Arizona State University scientists have captured images of photosynthesis in action. The snapshots reveal how water is split into protons, electrons and oxygen.

The water-splitting process in Photosystem II (PSII) is one of the major reasons for evolution of complex life on earth. Higher lifeforms depend on this process for their energy needs.

"This study is the first step towards our ultimate goal of unraveling the secrets of water splitting and obtaining molecular movies of biomolecules," said Petra Fromme, professor of chemistry and biochemistry at ASU.

Scientists worldwide are trying to find efficient and inexpensive ways of oxidizing water to oxygen gas, hydrogen ions and electrons. ASU Regents' Professor Devens Gust, the center's director said that photosynthetic organisms have already found the system and use just calcium and manganese atoms to split water.

Understanding the process could help other scientists develop systems that can produce fuel using sunlight, researchers said.
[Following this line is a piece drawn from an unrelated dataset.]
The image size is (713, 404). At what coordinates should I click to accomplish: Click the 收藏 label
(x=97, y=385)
Oxygen, during photosynthesis, is produced at a metal site that has four atoms of manganese and one of calcium that are held together in a metal cluster. The cluster is connected to protein PSII, which acts as a catalyst during the water-splitting process. Four flashes of light are needed to free one molecule of oxygen from two molecules of water. Note that the water molecules are attached to the metal cluster.
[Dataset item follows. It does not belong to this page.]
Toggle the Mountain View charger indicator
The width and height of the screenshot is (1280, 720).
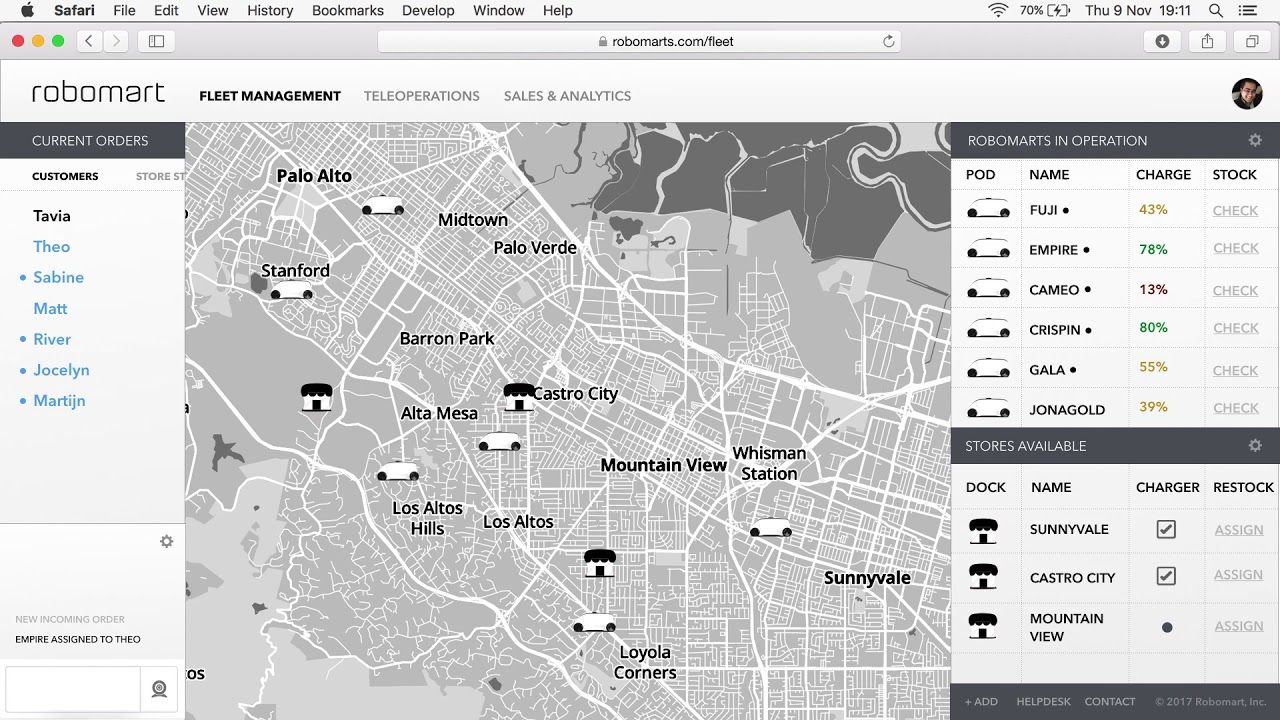1166,627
According to Fromme, using X-ray crystallography to obtain images of this process is problematic due to two reasons. Firstly, X-rays could damage the process, leading to incomplete information and secondly, the images obtained would be static.

"The trick is to use the world's most powerful X-ray laser, named LCLS, located at the Department of Energy's SLAC National Accelerator Laboratory," said Fromme in a news release. "Extremely fast femtosecond (10 -15 second) laser pulses record snapshots of the PSII crystals before they explode in the X-ray beam, a principle called 'diffraction before destruction.'"
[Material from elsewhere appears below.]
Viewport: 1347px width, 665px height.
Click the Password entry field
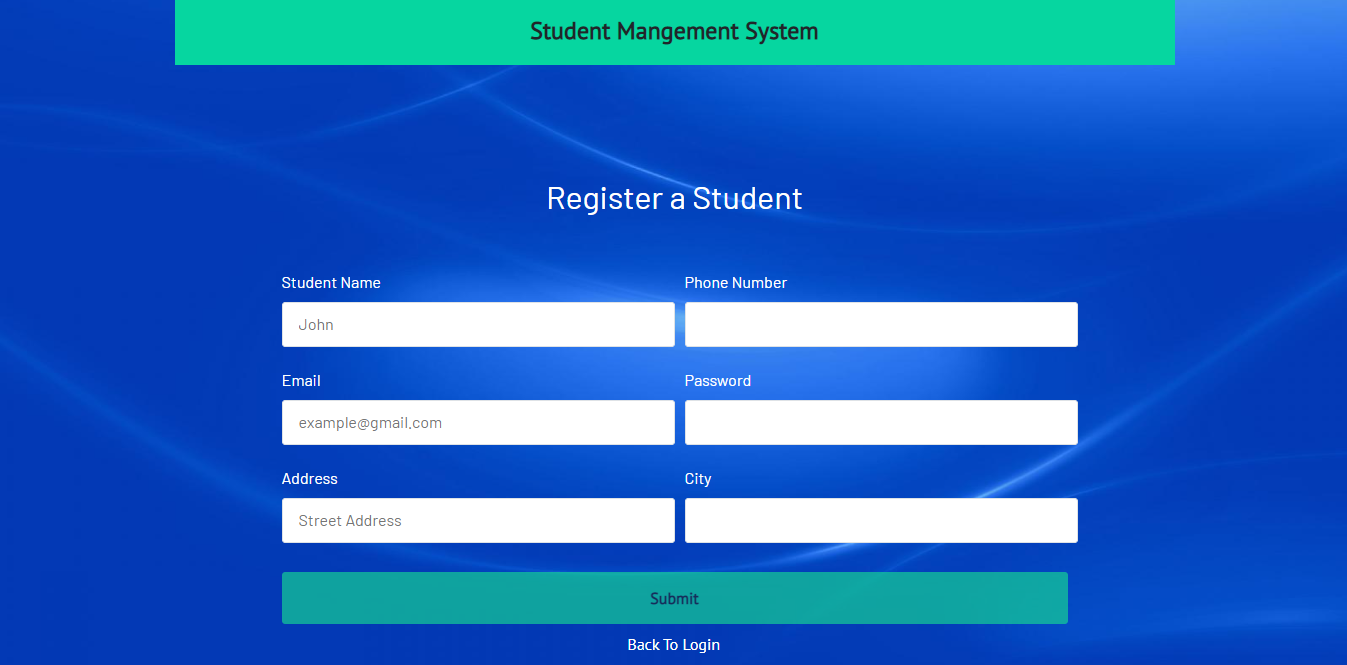880,422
Researchers could get damage-free snapshots of the process in action. The team's ultimate goal is to make a movie of the entire process.

Photosystem II nanocrystals were used in the study. Researchers found that protein and the metal cluster undergo structural changes during the water-splitting event. The cluster elongates, enabling water molecules to move in.

The study is published in the journal Nature.

Other scientists are trying to find simpler ways of splitting water in the laboratory. Recently, ASU researchers tried to copy a design from nature to develop artificial leaf.